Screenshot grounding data
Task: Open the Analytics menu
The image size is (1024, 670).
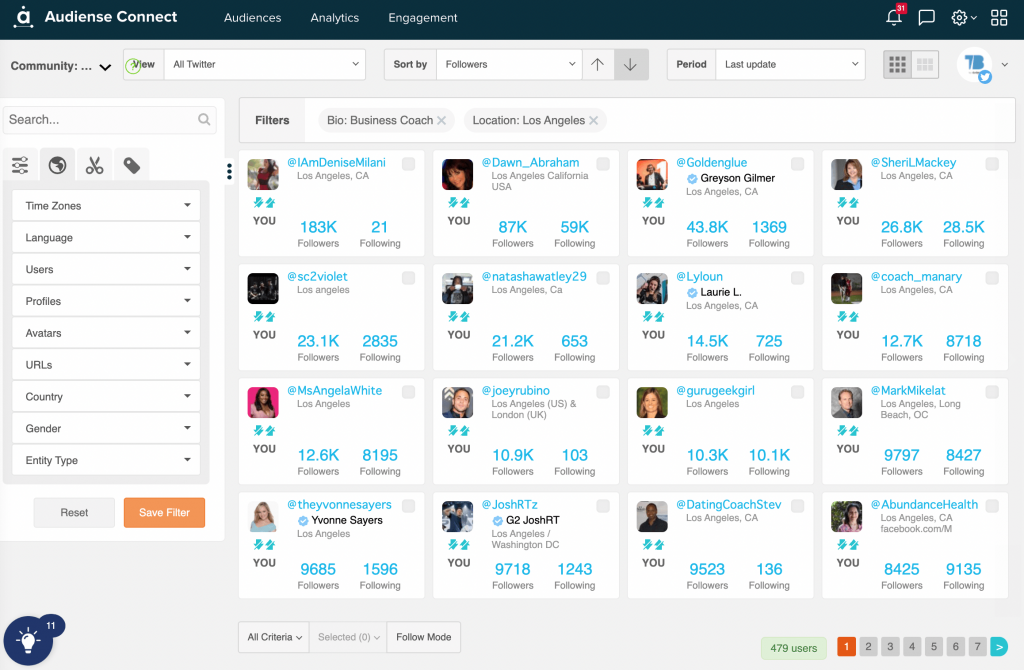Action: click(334, 17)

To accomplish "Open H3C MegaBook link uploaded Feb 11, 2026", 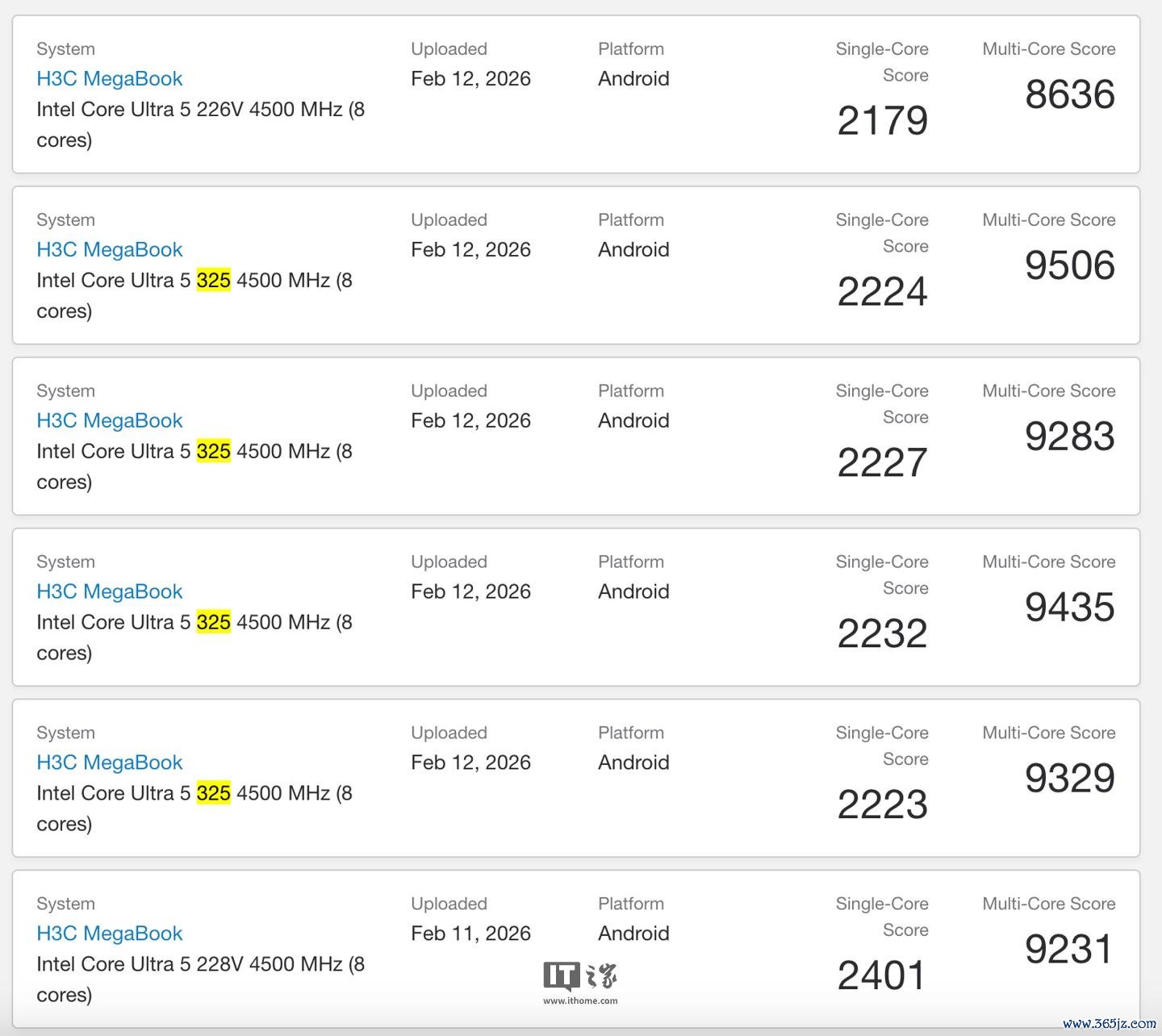I will [110, 934].
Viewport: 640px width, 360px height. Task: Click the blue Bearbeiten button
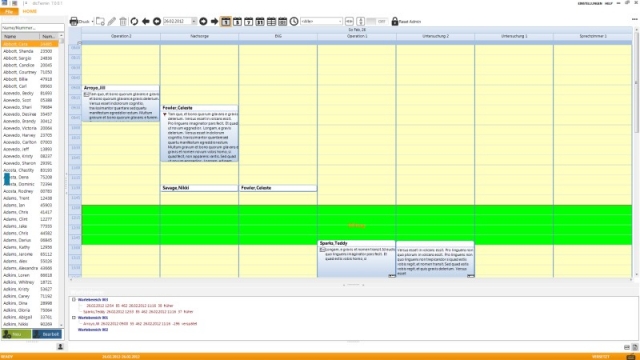tap(47, 334)
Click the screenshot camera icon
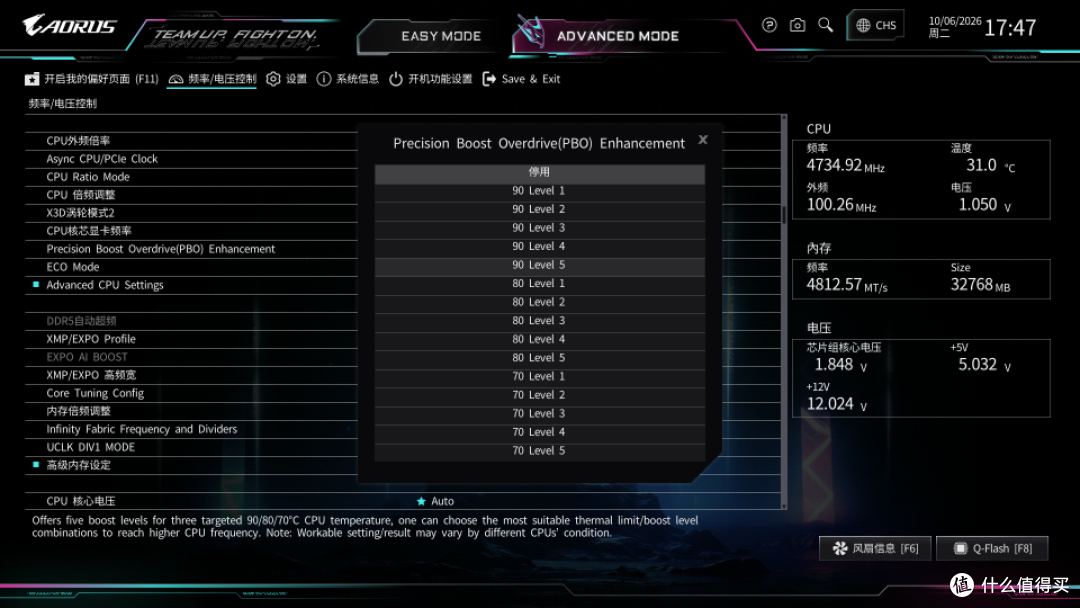The width and height of the screenshot is (1080, 608). point(797,25)
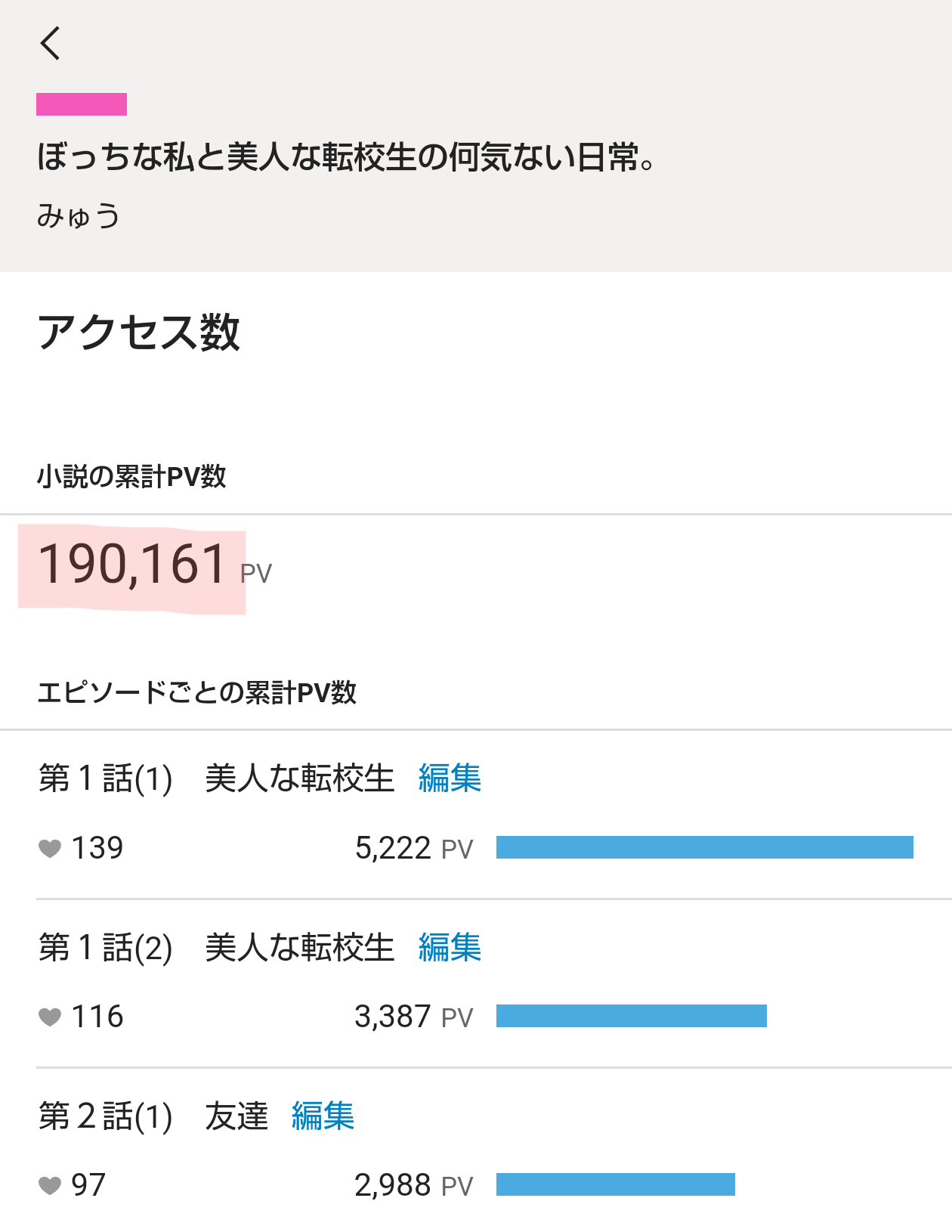The width and height of the screenshot is (952, 1232).
Task: Click the pink label above the title
Action: point(82,104)
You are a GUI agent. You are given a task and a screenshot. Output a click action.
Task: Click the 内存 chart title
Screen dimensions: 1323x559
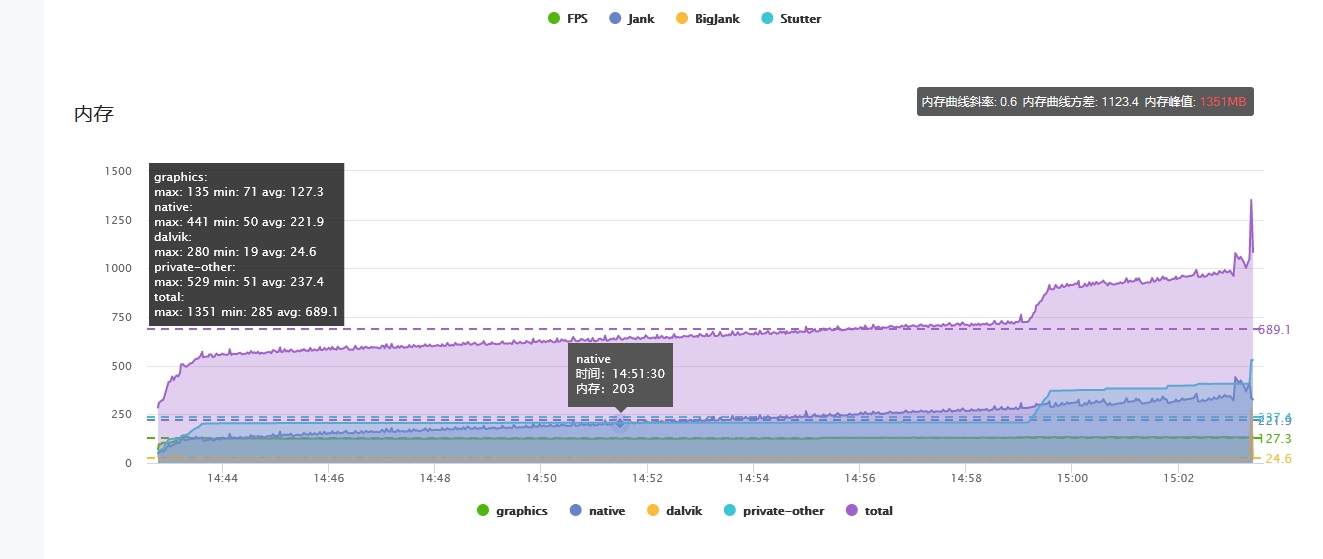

Your instructions
Your reply should give again exactly the lines from the one with "Click the screenshot camera icon" through the last line of the data, with both ends included and pictures left out.

Problem solution
Click the screenshot camera icon
The width and height of the screenshot is (1080, 608). point(797,25)
The width and height of the screenshot is (952, 1232).
Task: Click the pink label above the title
Action: point(82,104)
You are a GUI agent. You are given a task and a screenshot. Output a click action.
Task: Click the 内存 chart title
Screen dimensions: 1323x559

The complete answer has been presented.